Task 1: Could you repeat the records below, from their first line through the line containing "Screen dimensions: 600x600", inclusive?

After the trials the aims of the Radical movement faded until later in the 19th century. There was a brief attemptin the 1850's when the National Association for the Vindication of Scottish Rights was formed in 1853.

'But the National Association also demonstrated how feeble political nationalism was in the 1850s. It lasted for only three years and was wound up in 1856:...'

SOURCE: 'The Scottish Nation 1700-2000' by T.M. Devine, p. 287.

'On the other hand, 1886 saw the foundation of the Scottish Home Rule Association. The agitation of the 1880s did not produce Home Rule, but it did produce a Secretary for Scotland in 1885...'

SOURCE: 'Scotland: The Shaping of a Nation' by Gordon Donaldson, p. 126.

Records from a dataset:
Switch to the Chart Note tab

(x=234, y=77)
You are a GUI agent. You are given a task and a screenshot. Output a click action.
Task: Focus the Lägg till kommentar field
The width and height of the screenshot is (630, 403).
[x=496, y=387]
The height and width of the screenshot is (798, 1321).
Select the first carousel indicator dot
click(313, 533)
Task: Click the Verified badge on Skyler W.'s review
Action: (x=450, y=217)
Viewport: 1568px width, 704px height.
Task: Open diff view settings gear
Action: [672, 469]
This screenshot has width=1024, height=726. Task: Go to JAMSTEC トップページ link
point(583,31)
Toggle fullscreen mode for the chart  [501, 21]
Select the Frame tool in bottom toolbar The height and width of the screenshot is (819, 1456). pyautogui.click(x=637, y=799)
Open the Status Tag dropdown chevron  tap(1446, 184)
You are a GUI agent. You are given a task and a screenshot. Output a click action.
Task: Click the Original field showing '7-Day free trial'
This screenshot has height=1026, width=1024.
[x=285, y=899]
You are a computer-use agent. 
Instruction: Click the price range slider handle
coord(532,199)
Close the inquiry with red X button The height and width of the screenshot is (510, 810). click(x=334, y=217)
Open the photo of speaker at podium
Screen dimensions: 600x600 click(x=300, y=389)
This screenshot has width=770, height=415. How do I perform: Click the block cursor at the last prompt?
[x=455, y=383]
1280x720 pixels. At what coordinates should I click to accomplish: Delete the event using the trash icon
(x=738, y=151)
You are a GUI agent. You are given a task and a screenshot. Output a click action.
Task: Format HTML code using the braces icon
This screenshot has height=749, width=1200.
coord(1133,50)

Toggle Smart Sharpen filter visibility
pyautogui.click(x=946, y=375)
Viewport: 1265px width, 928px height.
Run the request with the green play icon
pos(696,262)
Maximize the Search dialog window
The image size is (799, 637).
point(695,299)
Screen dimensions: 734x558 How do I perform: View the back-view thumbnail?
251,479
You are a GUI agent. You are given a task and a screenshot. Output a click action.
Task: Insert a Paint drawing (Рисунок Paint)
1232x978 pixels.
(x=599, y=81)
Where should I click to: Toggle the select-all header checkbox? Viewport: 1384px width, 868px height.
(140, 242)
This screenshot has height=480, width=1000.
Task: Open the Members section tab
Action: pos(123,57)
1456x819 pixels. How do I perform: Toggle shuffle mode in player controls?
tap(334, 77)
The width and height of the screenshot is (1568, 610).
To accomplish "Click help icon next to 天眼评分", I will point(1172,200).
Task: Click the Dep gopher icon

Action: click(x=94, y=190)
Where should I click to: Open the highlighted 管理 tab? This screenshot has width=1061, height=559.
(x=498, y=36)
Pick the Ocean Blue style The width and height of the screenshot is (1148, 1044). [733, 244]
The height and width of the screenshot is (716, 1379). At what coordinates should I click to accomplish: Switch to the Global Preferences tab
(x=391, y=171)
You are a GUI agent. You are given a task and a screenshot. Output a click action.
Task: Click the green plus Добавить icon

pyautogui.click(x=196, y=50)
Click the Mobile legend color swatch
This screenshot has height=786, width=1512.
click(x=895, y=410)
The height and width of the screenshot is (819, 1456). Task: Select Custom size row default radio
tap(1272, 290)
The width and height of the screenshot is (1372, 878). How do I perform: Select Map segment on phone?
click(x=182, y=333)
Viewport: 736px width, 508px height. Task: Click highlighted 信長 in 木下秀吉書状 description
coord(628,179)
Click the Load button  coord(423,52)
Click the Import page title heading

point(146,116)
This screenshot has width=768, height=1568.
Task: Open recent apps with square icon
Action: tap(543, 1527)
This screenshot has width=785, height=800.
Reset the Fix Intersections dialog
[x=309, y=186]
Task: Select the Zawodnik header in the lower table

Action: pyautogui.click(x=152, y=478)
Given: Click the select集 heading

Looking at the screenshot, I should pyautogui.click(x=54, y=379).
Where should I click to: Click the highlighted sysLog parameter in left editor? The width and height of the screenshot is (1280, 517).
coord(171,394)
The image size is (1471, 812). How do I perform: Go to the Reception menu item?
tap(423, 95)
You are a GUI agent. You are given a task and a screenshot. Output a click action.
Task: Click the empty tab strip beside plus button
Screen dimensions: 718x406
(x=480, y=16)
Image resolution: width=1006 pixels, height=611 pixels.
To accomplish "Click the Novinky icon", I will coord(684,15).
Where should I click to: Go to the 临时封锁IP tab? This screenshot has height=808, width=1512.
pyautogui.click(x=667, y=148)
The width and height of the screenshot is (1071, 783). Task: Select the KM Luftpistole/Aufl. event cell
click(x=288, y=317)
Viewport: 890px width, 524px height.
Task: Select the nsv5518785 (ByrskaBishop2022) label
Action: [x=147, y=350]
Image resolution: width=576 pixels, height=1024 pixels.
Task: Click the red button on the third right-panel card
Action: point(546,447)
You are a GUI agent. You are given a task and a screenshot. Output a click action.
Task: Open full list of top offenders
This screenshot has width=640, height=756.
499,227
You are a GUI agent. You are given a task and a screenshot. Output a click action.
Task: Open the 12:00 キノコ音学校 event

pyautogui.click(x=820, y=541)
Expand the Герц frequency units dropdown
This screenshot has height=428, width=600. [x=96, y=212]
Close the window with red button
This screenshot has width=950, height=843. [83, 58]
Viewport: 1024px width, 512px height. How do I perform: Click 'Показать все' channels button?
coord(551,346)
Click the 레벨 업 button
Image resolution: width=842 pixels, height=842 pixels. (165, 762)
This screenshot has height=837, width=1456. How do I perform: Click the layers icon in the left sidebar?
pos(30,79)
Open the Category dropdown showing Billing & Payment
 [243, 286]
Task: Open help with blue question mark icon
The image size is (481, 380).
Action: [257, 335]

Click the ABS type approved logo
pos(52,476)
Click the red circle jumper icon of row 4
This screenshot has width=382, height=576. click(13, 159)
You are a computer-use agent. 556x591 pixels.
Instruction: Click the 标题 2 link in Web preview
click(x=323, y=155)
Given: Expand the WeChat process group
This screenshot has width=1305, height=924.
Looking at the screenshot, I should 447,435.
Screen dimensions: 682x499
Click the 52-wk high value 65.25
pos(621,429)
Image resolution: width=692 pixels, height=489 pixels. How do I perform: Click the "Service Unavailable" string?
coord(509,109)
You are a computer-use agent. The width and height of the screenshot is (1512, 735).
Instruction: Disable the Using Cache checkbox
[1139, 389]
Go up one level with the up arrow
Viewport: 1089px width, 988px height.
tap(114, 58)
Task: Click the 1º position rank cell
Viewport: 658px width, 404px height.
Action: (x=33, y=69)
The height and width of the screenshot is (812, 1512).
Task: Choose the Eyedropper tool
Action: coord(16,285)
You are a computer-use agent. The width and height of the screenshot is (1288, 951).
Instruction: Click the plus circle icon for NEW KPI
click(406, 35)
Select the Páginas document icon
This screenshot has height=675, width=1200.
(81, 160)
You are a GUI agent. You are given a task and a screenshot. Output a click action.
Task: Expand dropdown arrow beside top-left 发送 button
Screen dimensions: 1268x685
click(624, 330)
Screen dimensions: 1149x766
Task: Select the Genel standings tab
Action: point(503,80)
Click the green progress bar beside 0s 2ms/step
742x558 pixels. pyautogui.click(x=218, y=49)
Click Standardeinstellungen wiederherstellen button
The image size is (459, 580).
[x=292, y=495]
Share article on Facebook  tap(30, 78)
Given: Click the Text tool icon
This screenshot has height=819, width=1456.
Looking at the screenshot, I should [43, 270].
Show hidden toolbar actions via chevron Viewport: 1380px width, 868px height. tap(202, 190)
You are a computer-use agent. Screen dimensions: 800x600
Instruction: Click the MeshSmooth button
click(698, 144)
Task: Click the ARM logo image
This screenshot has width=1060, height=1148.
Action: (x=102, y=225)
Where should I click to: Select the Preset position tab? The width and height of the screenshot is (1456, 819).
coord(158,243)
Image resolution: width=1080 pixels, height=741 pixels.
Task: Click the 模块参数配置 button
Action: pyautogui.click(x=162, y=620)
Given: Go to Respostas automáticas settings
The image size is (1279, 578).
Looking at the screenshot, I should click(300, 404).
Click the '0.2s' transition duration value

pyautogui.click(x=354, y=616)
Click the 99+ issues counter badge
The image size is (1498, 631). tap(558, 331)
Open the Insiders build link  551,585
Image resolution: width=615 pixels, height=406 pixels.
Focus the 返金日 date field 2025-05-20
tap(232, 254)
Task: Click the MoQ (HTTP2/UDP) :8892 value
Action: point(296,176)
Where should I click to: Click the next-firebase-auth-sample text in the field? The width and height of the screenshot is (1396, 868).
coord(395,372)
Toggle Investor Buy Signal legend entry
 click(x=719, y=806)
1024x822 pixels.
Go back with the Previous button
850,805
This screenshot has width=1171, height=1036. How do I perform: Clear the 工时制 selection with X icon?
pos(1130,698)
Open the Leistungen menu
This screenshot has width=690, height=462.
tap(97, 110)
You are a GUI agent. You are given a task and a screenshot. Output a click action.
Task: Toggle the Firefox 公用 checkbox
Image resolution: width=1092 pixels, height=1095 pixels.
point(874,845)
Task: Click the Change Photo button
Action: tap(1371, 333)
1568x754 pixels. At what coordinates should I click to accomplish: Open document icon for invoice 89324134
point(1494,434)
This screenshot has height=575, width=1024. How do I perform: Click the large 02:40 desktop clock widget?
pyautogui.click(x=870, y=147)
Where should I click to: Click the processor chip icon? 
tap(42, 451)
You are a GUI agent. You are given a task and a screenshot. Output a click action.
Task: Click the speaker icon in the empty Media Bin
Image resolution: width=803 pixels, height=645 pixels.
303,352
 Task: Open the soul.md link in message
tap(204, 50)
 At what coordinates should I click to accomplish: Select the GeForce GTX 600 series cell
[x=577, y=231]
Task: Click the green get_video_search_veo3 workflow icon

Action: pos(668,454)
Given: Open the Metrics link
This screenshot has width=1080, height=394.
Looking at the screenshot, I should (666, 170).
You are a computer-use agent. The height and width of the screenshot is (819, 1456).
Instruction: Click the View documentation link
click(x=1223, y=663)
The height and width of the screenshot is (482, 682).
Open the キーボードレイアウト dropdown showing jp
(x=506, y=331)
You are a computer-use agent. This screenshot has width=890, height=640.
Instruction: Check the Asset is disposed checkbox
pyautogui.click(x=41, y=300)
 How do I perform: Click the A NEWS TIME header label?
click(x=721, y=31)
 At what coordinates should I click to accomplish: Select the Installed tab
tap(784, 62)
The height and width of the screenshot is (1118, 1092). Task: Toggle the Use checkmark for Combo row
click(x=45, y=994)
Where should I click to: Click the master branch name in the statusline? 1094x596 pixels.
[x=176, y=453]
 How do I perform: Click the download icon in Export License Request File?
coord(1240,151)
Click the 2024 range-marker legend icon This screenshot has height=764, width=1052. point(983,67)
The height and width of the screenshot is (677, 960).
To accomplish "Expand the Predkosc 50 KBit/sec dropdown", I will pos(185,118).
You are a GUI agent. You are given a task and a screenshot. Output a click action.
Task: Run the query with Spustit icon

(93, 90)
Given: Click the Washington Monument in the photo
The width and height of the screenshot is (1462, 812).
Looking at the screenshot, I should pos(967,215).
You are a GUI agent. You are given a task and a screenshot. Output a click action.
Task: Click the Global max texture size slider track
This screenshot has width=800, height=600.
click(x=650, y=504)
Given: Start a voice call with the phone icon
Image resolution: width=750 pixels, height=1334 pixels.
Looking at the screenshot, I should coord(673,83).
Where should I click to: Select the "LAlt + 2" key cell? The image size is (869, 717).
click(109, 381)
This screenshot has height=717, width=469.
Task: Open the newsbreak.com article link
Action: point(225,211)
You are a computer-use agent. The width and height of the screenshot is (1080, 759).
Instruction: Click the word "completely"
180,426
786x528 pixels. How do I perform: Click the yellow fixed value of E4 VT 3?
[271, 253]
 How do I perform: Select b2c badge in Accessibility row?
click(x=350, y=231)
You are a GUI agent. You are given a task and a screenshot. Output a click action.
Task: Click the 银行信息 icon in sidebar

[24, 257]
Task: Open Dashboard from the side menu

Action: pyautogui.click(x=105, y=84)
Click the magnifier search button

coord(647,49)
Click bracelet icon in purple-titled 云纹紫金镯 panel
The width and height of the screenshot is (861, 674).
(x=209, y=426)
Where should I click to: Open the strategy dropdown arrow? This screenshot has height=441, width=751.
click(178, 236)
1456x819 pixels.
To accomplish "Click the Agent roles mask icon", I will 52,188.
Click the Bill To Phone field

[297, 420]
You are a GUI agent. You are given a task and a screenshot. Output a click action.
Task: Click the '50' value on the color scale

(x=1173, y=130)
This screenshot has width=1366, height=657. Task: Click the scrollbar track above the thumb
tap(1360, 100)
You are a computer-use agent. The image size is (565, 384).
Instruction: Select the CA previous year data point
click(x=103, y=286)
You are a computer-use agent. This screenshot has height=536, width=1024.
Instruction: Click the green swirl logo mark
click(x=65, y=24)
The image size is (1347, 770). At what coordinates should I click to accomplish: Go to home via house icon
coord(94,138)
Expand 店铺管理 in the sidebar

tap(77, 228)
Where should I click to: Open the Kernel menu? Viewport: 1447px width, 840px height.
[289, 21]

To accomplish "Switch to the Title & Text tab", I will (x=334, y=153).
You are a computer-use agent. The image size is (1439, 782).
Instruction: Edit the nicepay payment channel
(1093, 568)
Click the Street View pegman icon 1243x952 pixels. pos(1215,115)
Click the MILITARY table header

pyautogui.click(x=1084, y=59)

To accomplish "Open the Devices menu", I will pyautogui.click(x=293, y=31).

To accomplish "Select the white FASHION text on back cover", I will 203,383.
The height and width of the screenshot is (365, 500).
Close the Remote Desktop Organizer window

Task 2: Transcribe the passage on Scottish nationalism above, between "After the trials" and "Devine, p. 287.", inclusive.

Exercise output 1:
Switch to the Chart Note tab

(x=234, y=77)
You are a GUI agent. You are given a task and a screenshot. Output a click action.
Task: Focus the Lägg till kommentar field
The width and height of the screenshot is (630, 403).
[x=496, y=387]
The height and width of the screenshot is (798, 1321).
Select the first carousel indicator dot
click(313, 533)
Task: Click the Verified badge on Skyler W.'s review
Action: (x=450, y=217)
Viewport: 1568px width, 704px height.
Task: Open diff view settings gear
Action: [672, 469]
This screenshot has width=1024, height=726. Task: Go to JAMSTEC トップページ link
point(583,31)
Toggle fullscreen mode for the chart  [501, 21]
Select the Frame tool in bottom toolbar The height and width of the screenshot is (819, 1456). pyautogui.click(x=637, y=799)
Open the Status Tag dropdown chevron  tap(1446, 184)
You are a GUI agent. You are given a task and a screenshot. Output a click action.
Task: Click the Original field showing '7-Day free trial'
This screenshot has height=1026, width=1024.
[x=285, y=899]
You are a computer-use agent. 
Instruction: Click the price range slider handle
coord(532,199)
Close the inquiry with red X button The height and width of the screenshot is (510, 810). click(x=334, y=217)
Open the photo of speaker at podium
Screen dimensions: 600x600 click(x=300, y=389)

Exercise output 2:
After the trials the aims of the Radical movement faded until later in the 19th century. There was a brief attemptin the 1850's when the National Association for the Vindication of Scottish Rights was formed in 1853.

'But the National Association also demonstrated how feeble political nationalism was in the 1850s. It lasted for only three years and was wound up in 1856:...'

SOURCE: 'The Scottish Nation 1700-2000' by T.M. Devine, p. 287.